Two ex-London investment bankers were named in an indictment by prosecutors in Cologne, although their names will not be released due to German law.
Cum-Ex deals, which are no longer allowed, involved taking advantage of a German practice on tax refunds for dividends. When they were in use, an entity paying dividends withheld the tax automatically, but the payment was certified by the shareholder’s bank.
The deals were set up in a way that let both the buyer and the stock owner to procure a certificate saying the dividend tax was paid in a short sale. The tax was only paid once, and both could use the certificates to get the full amount of the refund.

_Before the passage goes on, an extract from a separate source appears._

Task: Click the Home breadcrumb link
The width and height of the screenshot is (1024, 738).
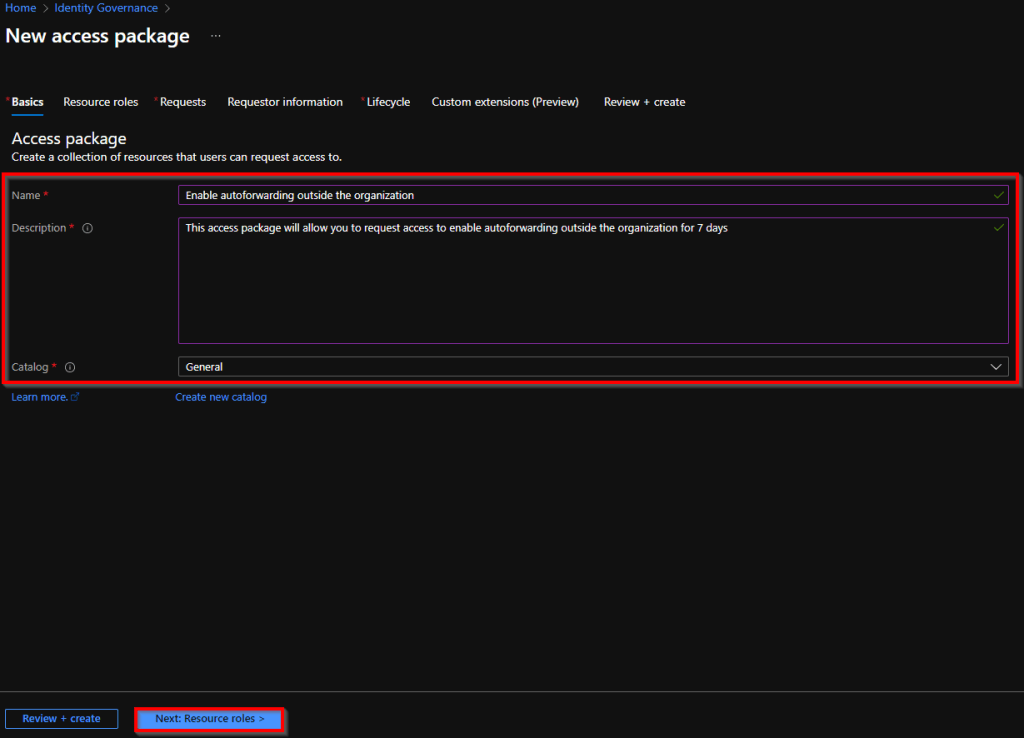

Lawmakers changed the rule in 2012, but they estimate losses of 10 billion euros.
The London bankers gave prosecutors details on the deals back when the two worked for The Ballance Group, which is an asset management company that pushed the deals through. The charges also involve an earlier time when the two bankers worked for UniCredit’s HVB unit in London.
Two of the implicated banks spoke to Bloomberg about the issue. Deutsche Bank said it wasn’t involved with the Cum-Ex market as either a buyer or seller, but that it participated in Cum-Ex transactions of clients. The bank said it was working with authorities.
M.M. Warburg said it never tried to pass transactions that allowed for taxes to be refunded multiple times. “Our business partners always conveyed that the share deals were impeccable,” the bank said.
BNP, Bank of America Merrill Lynch and Société Générale declined to comment to Bloomberg, and HVB referred the news organization to a report saying it had settled all of the criminal probes it was facing.